--- Task inputs Enclosed Below ---

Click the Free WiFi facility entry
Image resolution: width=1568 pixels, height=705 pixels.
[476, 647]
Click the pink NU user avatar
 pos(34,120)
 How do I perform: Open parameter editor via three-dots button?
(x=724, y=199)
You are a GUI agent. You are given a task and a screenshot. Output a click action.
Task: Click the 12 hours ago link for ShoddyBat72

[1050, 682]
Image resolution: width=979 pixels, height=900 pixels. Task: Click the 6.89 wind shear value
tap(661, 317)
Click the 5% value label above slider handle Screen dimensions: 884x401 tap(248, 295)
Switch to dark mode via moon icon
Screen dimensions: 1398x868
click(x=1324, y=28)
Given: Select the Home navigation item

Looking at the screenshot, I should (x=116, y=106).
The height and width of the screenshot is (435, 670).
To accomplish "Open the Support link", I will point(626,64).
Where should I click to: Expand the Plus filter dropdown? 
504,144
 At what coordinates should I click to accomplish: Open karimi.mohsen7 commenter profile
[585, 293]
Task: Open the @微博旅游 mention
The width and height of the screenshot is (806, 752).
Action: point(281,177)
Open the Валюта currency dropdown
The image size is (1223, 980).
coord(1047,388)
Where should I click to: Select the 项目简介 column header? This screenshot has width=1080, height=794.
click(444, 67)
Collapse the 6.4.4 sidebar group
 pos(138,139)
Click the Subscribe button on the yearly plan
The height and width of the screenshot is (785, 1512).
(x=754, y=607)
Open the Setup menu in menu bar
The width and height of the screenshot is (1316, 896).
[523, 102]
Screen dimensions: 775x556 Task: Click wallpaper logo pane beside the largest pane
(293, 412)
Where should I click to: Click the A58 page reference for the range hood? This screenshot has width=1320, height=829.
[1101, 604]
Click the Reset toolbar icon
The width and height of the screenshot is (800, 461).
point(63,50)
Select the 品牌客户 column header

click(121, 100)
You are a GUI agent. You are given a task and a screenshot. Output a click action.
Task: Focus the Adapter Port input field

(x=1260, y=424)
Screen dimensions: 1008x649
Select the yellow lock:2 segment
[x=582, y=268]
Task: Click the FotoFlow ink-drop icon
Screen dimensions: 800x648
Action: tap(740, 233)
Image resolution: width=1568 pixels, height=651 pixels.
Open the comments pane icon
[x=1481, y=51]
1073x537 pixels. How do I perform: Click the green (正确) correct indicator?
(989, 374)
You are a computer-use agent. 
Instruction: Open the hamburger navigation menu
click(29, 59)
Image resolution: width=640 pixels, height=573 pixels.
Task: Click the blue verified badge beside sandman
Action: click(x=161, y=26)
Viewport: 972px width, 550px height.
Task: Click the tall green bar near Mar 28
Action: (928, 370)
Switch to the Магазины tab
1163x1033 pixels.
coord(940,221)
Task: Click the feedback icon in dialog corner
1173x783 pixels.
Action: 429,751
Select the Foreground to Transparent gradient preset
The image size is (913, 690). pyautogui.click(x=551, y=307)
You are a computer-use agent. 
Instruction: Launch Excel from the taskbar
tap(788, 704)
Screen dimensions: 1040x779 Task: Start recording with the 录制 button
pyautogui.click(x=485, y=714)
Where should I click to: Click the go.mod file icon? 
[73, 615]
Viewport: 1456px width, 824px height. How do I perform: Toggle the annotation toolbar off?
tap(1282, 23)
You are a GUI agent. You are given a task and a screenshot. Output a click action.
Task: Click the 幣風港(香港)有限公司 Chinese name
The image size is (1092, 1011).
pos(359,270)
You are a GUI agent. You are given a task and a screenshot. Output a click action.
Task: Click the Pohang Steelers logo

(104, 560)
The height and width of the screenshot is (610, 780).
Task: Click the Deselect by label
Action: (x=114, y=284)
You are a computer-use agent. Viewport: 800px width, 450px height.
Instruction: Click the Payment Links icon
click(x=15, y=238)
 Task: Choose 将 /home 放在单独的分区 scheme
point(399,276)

--- End of Enclosed Task inputs ---

▶ Problem details:
If a line of the listing above holds the string "Switch", copy it.

▶ Reply:
Switch to dark mode via moon icon
Switch to the Магазины tab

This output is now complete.